**Lista de exercícios**
1. Reproduza sem nenhuma mudança o pedaço da matéria sobre Lindonor Peruzzo Júnior que vai de "Peruzzo Júnior aponta" até "parte do Estado.".
2. Na matéria sobre Lindonor Peruzzo Júnior, qual entidade ele vai presidir a partir de setembro deste ano?

**Trecho do documento**
+---+
Vice-presidente do maior grupo supermercadista das Regiões Sul, Campanha e Fronteira Oeste, Lindonor Peruzzo Júnior também se consolida como liderança empresarial no Rio Grande do Sul: vai assumir a presidência da Associação Gaúcha de Supermercados (Agas) em setembro deste ano. O dirigente foi o entrevistado do programa de estreia do videocast Mapa Econômico do RS, projeto do Jornal do Comércio (veja a íntegra aqui).
Peruzzo Júnior aponta a industrialização da Campanha Gaúcha como uma importante oportunidade de desenvolvimento, o que pode acontecer com o beneficiamento da soja, que já tem uma produção representativa na região. E defende incentivos fiscais para atrair investimentos a essa parte do Estado.
Nesta entrevista, o empresário ainda fala sobre os desafios logísticos, projetos como o porto seco de Bagé e a retomada de barragens, além da dificuldade para retenção de talentos nas empresas. Perruzo Júnior ainda comenta projetos de inovação e sustentabilidade no ambiente corporativo gaúcho.
Lidonor Peruzzo Júnior concedeu entrevista a Guilherme Kolling, editor-chefe do JC, no programa de estreia do videocast Mapa Econômico do RS
TÂNIA MEINERZ/JC
Jornal do Comércio – A Região Sul é considerada menos desenvolvida economicamente em relação a outras áreas do Rio Grande do Sul. Mas tem várias boas iniciativas e projetos acontecendo...
+---+
**Linhas extraídas**
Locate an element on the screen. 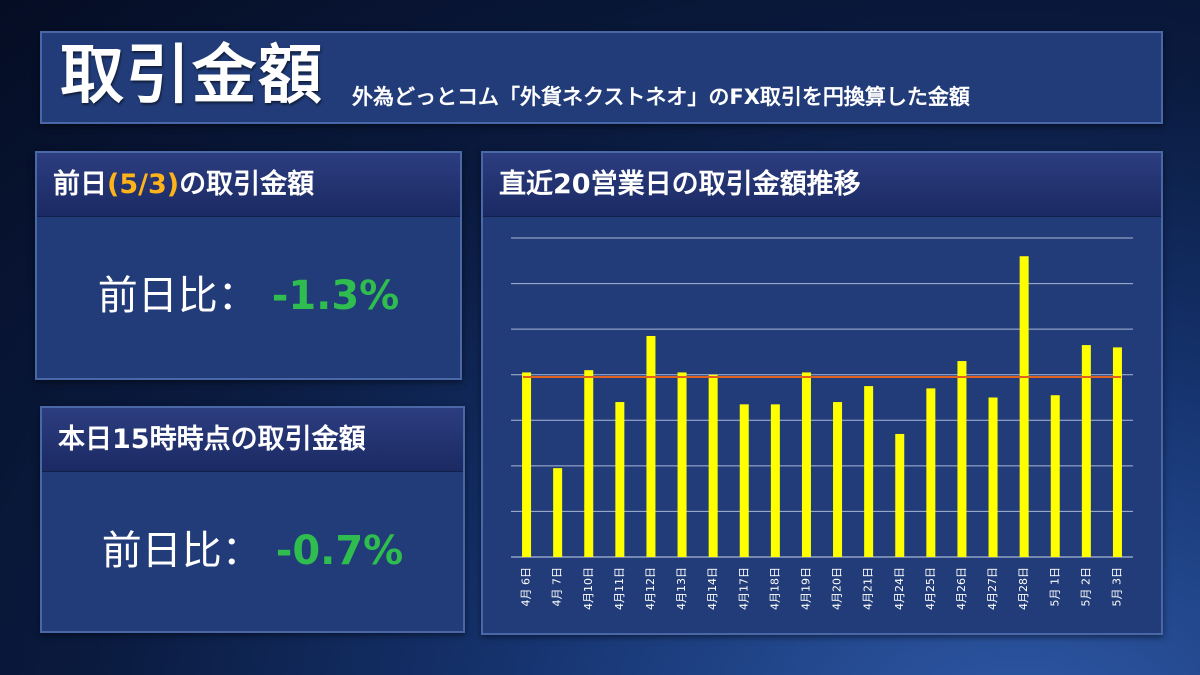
+---+
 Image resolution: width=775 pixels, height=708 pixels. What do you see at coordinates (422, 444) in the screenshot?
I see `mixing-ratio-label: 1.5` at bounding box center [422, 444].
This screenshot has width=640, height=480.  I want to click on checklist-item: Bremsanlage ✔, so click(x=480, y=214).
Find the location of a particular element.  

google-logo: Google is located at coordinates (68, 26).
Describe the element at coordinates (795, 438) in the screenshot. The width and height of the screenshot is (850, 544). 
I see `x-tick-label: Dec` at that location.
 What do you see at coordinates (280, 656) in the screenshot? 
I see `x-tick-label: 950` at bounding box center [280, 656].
+---+
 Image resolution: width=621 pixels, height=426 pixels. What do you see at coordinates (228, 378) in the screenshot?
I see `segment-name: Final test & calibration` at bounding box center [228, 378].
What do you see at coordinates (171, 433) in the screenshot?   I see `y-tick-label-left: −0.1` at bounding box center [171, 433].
+---+
**Respostas das atividades**
1.
Peruzzo Júnior aponta a industrialização da Campanha Gaúcha como uma importante oportunidade de desenvolvimento, o que pode acontecer com o beneficiamento da soja, que já tem uma produção representativa na região. E defende incentivos fiscais para atrair investimentos a essa parte do Estado.

2. A Associação Gaúcha de Supermercados (Agas).